Actions à mener
- a) D'après le passage retenu, quelle part du PIB les recettes ordinaires devraient-elles atteindre en 2020 ?
- b) Recopiez à l'identique le passage retenu, de « Concernant la demande » à « point en 2019. ».

Passage retenu
□ □ □

Concernant la demande extérieure, le volume des exportations devrait se consolider à 5,4% au lieu de 4,2% en 2019, bénéficiant de l’amélioration des perspectives de la conjoncture économique mondiale en 2020, traduite par la reprise attendue de la performance des métiers mondiaux et des secteurs exportateurs classiques. Les importations, de leur côté, devraient progresser avec un rythme plus prononcé, enregistrant une évolution de 6,1% au lieu de 4,2% estimée en 2019. A cet effet, la contribution de la demande extérieure à la croissance économique devrait rester négative pour la troisième année consécutive, de l’ordre de -0,9 point au lieu -0,4 point en 2019.
Léger recul du ratio de l’endettement public
Les finances publiques devraient être marquées en 2020 par le renforcement des recettes fiscales, en liaison avec l’amélioration attendue de la croissance économique nationale et par le lancement des mesures visant la mobilisation des ressources additionnelles pour la couverture des charges liées aux programmes annoncés dans la loi de finances 2020. De même, les recettes non fiscales devraient être confortées par les nouveaux mécanismes de financement des investissements publics et par la contribution des recettes de la privatisation. Toutes ces conditions devraient permettre de porter les recettes ordinaires à 21,7% du PIB en 2020 au lieu de 21,5% du PIB en 2019.

□ □ □

Données
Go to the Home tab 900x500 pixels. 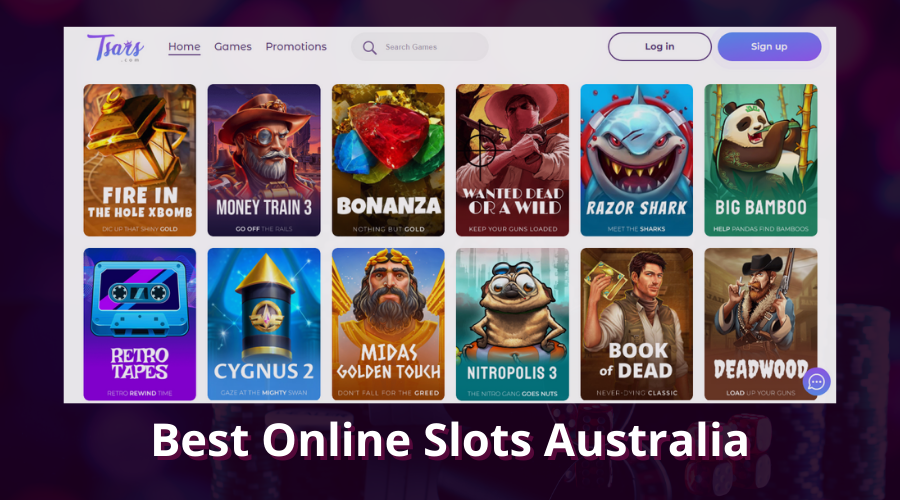tap(184, 46)
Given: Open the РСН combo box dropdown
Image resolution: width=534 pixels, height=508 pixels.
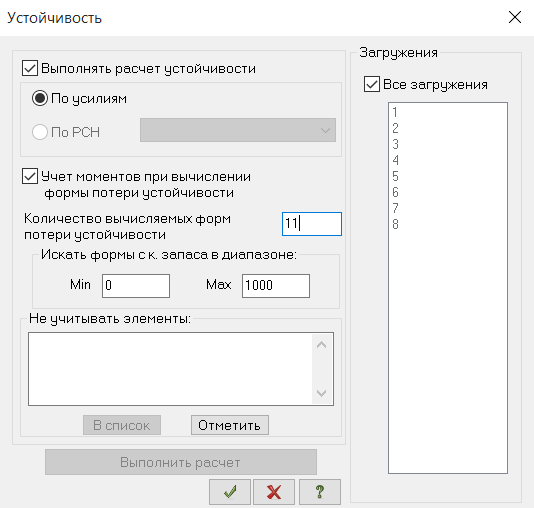Looking at the screenshot, I should 238,130.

□ □ □

Liste des solutions
- a) 21,7 % du PIB.

- b)
Concernant la demande extérieure, le volume des exportations devrait se consolider à 5,4% au lieu de 4,2% en 2019, bénéficiant de l’amélioration des perspectives de la conjoncture économique mondiale en 2020, traduite par la reprise attendue de la performance des métiers mondiaux et des secteurs exportateurs classiques. Les importations, de leur côté, devraient progresser avec un rythme plus prononcé, enregistrant une évolution de 6,1% au lieu de 4,2% estimée en 2019. A cet effet, la contribution de la demande extérieure à la croissance économique devrait rester négative pour la troisième année consécutive, de l’ordre de -0,9 point au lieu -0,4 point en 2019.